I was shocked to hear the story related by PM Lee in his National Day Rally speech in Mandarin about the Malay wedding and the Chinese wake. For those who didn’t tune in that early, here’s a rough translation:
A Chinese grandmother died. The family decided to hold wake at the void deck of the next block. But without waiting for approval from the town council to hold their wake there, they proceeded to set up their wake. Coincidentally, that void deck had already been booked by a Malay family for a wedding. The invitations had been sent out. Now they discovered their wedding location had been snatched by another party. The Malay family of course felt very unhappy. The town council staff attempted to resolve the matter by asking the Chinese family to relocate their wake to another void deck. But the Chinese family was unwilling to accommodate. They felt that even though the coffin had not arrived, the wake had already been set up and tearing it down will bring bad luck. So a problem arose. Obviously the party in the wrong was the Chinese family. But they were unwilling to move. Fortunately, with the intervention of the MP and town council staff, the Malay family very graciously agreed to move their wedding to another block. As a gesture of gratitude, the town council waived the rental charges, and also helped them put up signs redirecting wedding guests to the new location. This happened last year.
My shock is not so much with the incident per se, but the outcome. As PM Lee said, the Malay family clearly had the right to use the void deck, and the Chinese family was in the wrong. Why then did the town council staff and the MP even consider asking the Malay family to move their wedding? There is a process for booking void decks and it is on a first come, first served basis. This should have been a straightforward decision that the town council staff could have made on their own without even calling in the MP.
Instead the MP intervened and presumably was the one who persuaded the Malay family to move, offering to waive their booking fee for the new location. Under those circumstances, I can’t see what choice the Malay family had. The Chinese family, the MP and the town council were fortunate that the Malay family was so accomodating, and didn’t kick up a fuss, insisting on their rights. Basically the town council footed the bill for the rental of the void deck because of the Chinese family’s intransigence.
However as a matter of principle, was that the right thing to do by the MP? By citing this example, what kind of message is PM Lee inadvertently sending? The message I got was that when interests collide, the minorities inevitably end up being the ones who give in.
This is not the system of fairness and equality that I want for Singapore. PM Lee mentioned in his English speech that he had circulated his text on race and religion to the entire Cabinet for their inputs. I’m surprised then that the Cabinet let this pass, which I feel diminishes PM Lee’s message of the importance racial sensitivity.

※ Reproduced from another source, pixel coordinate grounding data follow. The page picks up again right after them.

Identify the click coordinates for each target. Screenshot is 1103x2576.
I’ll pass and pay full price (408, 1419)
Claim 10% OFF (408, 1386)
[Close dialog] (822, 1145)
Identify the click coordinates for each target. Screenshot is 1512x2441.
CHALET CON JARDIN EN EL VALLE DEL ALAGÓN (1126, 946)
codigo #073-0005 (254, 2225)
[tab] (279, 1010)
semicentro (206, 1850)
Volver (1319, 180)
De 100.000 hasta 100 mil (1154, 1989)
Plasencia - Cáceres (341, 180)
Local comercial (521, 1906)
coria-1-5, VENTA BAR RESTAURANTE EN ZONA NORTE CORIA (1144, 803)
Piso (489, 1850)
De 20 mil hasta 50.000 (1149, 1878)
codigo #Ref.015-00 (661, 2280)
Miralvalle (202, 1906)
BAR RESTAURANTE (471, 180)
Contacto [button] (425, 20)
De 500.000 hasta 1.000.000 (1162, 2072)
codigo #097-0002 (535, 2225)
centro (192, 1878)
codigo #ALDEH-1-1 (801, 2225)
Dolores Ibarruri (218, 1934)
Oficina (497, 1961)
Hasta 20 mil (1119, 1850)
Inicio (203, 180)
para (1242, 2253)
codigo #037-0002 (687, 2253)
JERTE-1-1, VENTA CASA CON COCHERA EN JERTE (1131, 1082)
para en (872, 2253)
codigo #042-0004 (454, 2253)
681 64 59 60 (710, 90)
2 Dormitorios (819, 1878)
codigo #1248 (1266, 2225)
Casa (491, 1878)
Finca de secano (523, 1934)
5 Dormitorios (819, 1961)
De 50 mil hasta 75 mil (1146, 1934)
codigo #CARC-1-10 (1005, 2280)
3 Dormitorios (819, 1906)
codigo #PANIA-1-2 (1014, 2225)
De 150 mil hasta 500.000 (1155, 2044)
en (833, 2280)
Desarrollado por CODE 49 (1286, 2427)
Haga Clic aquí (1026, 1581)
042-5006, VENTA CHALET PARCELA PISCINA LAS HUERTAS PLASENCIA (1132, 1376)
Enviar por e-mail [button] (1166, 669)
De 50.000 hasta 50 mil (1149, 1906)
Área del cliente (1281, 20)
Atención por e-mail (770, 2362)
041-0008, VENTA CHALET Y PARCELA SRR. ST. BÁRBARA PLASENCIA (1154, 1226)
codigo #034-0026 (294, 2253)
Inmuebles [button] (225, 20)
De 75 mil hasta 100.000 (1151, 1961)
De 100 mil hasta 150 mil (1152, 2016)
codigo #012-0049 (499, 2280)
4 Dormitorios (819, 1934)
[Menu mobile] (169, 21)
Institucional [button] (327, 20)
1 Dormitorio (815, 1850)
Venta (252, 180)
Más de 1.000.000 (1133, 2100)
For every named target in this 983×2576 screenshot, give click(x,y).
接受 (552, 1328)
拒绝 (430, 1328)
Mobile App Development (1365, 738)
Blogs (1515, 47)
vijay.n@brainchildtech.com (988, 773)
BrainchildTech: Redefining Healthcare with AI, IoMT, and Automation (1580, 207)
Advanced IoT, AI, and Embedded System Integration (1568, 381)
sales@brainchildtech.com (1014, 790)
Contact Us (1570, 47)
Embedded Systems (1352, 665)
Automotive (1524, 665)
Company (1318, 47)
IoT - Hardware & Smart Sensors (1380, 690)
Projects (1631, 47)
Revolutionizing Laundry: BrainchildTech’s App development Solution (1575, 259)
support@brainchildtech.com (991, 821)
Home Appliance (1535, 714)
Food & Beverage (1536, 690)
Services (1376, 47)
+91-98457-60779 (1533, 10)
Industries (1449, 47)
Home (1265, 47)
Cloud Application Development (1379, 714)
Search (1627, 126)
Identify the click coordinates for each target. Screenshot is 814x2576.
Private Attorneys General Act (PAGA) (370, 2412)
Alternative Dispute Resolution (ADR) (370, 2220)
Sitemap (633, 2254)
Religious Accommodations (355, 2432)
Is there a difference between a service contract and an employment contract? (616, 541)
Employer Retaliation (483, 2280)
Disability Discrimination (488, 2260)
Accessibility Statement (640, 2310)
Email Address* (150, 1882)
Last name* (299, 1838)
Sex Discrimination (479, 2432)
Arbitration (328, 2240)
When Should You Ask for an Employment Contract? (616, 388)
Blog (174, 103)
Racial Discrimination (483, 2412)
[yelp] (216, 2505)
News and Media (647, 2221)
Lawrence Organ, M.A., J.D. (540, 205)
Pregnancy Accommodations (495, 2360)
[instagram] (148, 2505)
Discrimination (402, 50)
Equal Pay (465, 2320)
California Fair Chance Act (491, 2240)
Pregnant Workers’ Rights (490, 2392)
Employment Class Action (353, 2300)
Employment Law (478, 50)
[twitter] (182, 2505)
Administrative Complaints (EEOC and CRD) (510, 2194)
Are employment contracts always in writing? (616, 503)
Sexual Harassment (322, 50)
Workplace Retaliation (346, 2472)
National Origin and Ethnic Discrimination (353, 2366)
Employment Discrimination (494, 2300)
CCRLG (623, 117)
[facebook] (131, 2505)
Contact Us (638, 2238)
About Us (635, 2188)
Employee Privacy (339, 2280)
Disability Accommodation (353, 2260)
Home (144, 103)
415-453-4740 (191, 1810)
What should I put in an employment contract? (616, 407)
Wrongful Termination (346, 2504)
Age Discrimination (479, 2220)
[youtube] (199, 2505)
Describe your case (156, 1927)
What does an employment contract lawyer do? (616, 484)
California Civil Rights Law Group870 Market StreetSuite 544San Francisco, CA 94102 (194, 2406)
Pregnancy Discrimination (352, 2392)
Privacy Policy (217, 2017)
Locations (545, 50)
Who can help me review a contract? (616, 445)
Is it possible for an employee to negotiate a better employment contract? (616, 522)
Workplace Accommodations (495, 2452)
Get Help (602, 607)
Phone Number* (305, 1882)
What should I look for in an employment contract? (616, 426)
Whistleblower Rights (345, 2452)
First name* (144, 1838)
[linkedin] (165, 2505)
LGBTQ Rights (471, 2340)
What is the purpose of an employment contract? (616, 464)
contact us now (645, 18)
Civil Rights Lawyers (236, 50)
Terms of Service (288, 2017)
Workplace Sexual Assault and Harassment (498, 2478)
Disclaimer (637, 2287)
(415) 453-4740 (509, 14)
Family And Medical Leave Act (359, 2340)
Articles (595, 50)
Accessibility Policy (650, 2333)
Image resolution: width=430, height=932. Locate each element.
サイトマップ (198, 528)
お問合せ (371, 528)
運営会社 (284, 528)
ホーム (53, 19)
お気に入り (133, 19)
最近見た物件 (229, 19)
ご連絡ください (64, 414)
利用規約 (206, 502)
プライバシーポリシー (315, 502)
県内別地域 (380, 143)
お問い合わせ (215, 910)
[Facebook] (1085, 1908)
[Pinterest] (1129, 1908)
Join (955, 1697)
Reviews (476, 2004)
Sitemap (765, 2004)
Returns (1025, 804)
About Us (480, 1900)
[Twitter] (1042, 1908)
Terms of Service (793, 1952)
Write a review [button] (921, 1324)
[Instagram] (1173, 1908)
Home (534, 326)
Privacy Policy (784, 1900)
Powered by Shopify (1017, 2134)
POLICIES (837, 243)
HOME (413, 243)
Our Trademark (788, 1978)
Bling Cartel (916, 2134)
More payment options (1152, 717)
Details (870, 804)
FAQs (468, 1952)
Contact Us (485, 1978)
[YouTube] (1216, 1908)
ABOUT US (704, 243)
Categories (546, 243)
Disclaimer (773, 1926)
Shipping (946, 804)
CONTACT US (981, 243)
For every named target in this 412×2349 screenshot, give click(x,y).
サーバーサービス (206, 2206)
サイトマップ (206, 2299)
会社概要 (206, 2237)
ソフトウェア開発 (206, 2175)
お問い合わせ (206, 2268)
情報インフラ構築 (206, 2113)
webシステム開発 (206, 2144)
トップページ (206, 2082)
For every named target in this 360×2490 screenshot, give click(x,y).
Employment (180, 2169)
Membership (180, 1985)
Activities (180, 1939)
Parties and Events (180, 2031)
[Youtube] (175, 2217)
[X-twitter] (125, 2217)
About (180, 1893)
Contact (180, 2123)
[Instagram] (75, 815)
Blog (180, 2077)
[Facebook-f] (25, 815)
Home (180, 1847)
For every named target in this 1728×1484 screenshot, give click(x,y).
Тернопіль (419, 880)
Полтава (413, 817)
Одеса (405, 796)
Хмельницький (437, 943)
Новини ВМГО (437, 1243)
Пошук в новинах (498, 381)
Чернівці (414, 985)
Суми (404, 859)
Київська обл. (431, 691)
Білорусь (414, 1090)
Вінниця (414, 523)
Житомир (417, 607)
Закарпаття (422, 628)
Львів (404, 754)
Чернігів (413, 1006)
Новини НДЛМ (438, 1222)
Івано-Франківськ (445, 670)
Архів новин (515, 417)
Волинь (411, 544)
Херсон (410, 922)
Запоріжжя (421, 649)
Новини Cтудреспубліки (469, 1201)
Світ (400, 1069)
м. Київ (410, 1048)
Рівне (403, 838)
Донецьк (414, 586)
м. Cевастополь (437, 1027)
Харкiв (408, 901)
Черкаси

Asking around friends and family, I found out that it is indeed a common practice for Chinese families to set up wakes before town council approval is obtained. The reason is that the wakes need to be set up on the day of the death and town council approval may not be obtained so fast. It is also true that some Chinese believe it is bad luck to move the wake even before the body arrives, although this is not a widely known practice. Given these circumstances, town councils should either (1) make it clear that it is an offence to set up a wake in the void deck before approval is obtained, or (2) put up notices whenever someone makes a booking, so that the next family that comes along will look for another void deck to set up their wake. The notices could be placed on the noticeboards next to the lifts, or on an online booking portal.